Thieves' World edited by Robert Asprin
Good Omens by Terry Pratchett and Neil Gaiman.

Honorable mentions to....
Pawn of Prophecy by David Eddings
The Dark Is Rising by Susan Cooper


That was actually pretty easy.
 

Brakkart

First Post
Only 5 books and a Trilogy counts as 3? Man that's a tall order. I'm going to go with:

Assassin's Apprentice, Royal Assassin, Assassin's Quest all by Robin Hobb, which form the Farseer Trilogy.

Vampire of the Mists by Christie Golden.

Dracula by Bram Stoker.
 

Cthulhudrew

First Post
Only five, huh?

1) Nine Princes in Amber, by Roger Zelazny (sci-fi/fantasy, perhaps; would it be cheating to list the Amber anthology as one book?)
2) The Eternal Champion, Michael Moorcock (John Daker was always the most interesting of Moorcock's characters to me, even moreso than Elric)
3) Black Sun Rising, by C.S. Friedman (again, sort of sci-fi/fantasy, but featuring one of the greatest characters in fiction ever, IMO, Gerald Tarrant)
4) Saga of Old City, E. Gary Gygax
5) The Crystal Shard, R.A. Salvatore (his best work, IMO, and a great book)
 


Priest_Sidran

First Post
1. Bardic Voices, Mercedes Lackey (Really three seperate books in one volume but very good)
2. Witchworld, Andre Norton (From the Grand Dame of Science Fiction, and from she who wrote Quag Keep)
3. Harts Hope, Orson Scott Card (Awesome fantasy story)
4. Sabriel, Garth Nyx
5. Earthsea, by Ursula K. Leguin

All of these stories have inspired me to want to write/play/dm at one point or another. Andre Norton happens to be the first author I read when I first started reading fiction, so she has a special place in my heart. That said Bardic Voices and its follow up books Four and Twenty Blackbirds, and a Cast of Corbies are perhaps my all time favorite book of any genre).
 

meomwt

First Post
Only five? Hmm, lets see:

The Dragonbone Chair (first in the Memory, Sorrow and Thorn sequence, a great re-imagining of the fantasy genre, influenced by Tolkien's sources without a complete rip-off of the style)

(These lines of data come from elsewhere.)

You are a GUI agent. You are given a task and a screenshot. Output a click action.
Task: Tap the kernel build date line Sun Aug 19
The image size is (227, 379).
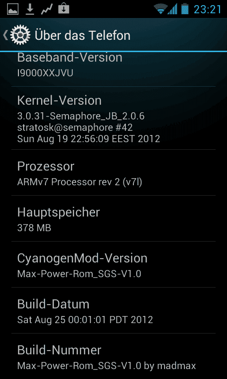(x=88, y=139)
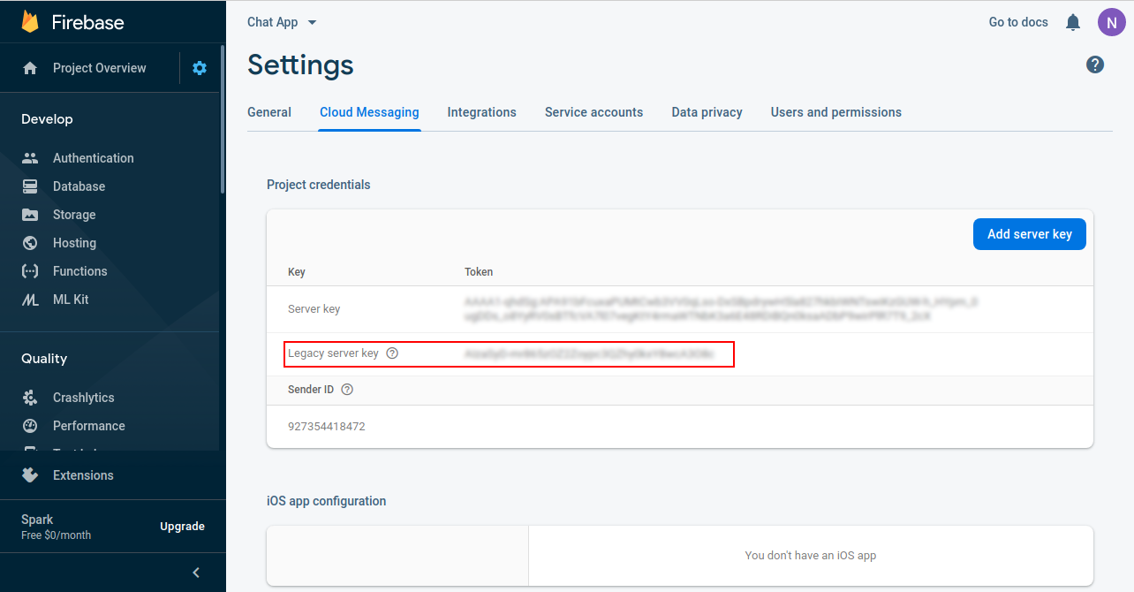Click the Sender ID help tooltip
Image resolution: width=1134 pixels, height=592 pixels.
click(x=346, y=389)
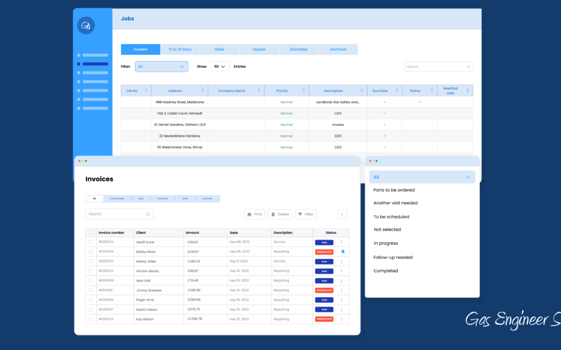The height and width of the screenshot is (350, 561).
Task: Select the Outstanding tab in Invoices
Action: click(x=117, y=199)
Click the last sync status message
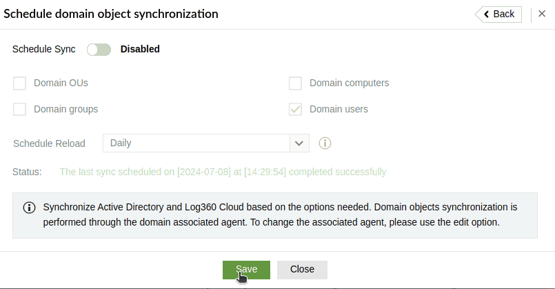This screenshot has height=289, width=555. (x=223, y=172)
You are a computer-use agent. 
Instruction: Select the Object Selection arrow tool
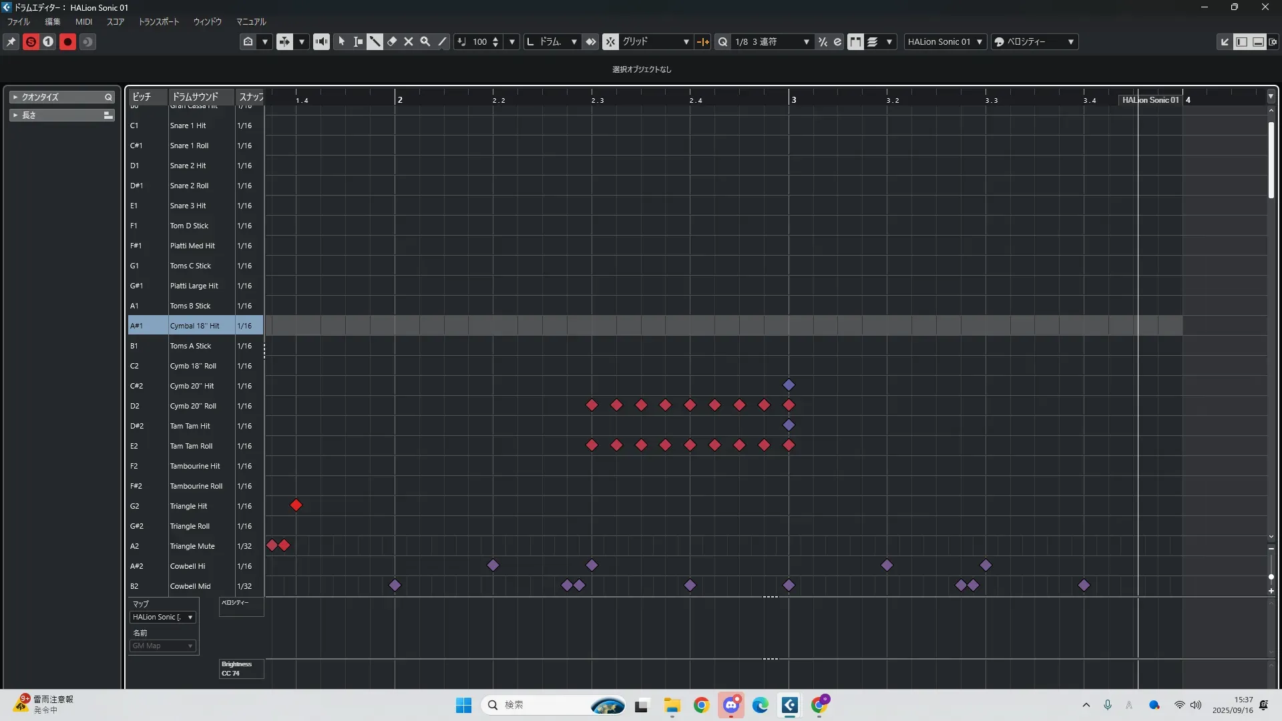click(x=341, y=42)
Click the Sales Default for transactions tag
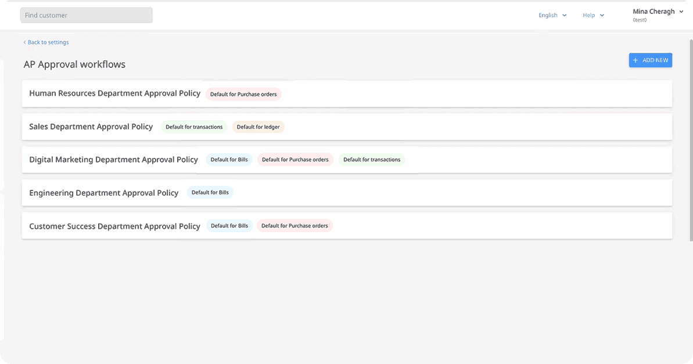This screenshot has width=693, height=364. (x=194, y=127)

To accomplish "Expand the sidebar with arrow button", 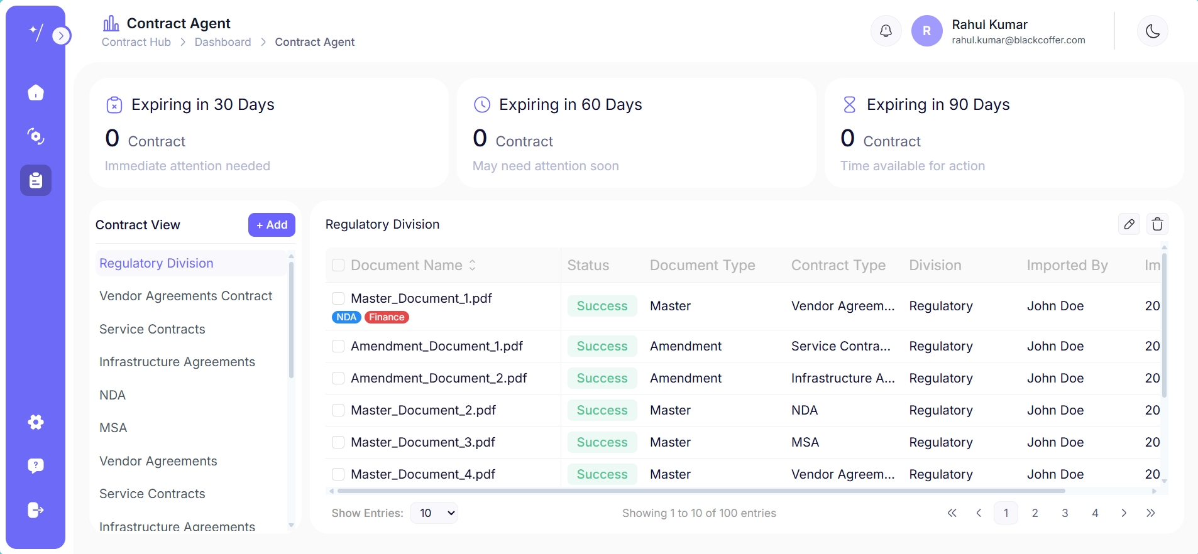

Perdido Street Station (another fantasy which strikes out on its own course)

Frankenstein: or The Modern Prometheus (Gothic fantasy at its best, with an ambiguous ending which lets the reader determine the protagonists' fate)

Northern Lights (Pullman's starter on His Dark Materials trilogy which is inventive and playful)

Magician (Raymond E. Feist's first fantasy, which takes place over a periof of years - and feels like it - taking in magic, intrigue, warfare, politics and foreign culture. First read 25 years ago and still an influence today)
 

sckeener

First Post
Most of my favorites have already been mentioned.

Assassin's Apprentice by Robin Hobb
Perdido Street Station by China Miéville
Nine Princes in Amber, by Roger Zelazny
Elric of Melniboné by Michael Moorcock
Lord Foul's Bane by Stephen R. Donaldson

I'd love to list more...but others are listing them...
 

WayneLigon

Adventurer
Hypersmurf said:
... which is why you ensured that none of the others you mentioned were from a series?

Storm Front and Jhereg are both the first books and are not really the first third of a book; they are self-contained in and of themselves.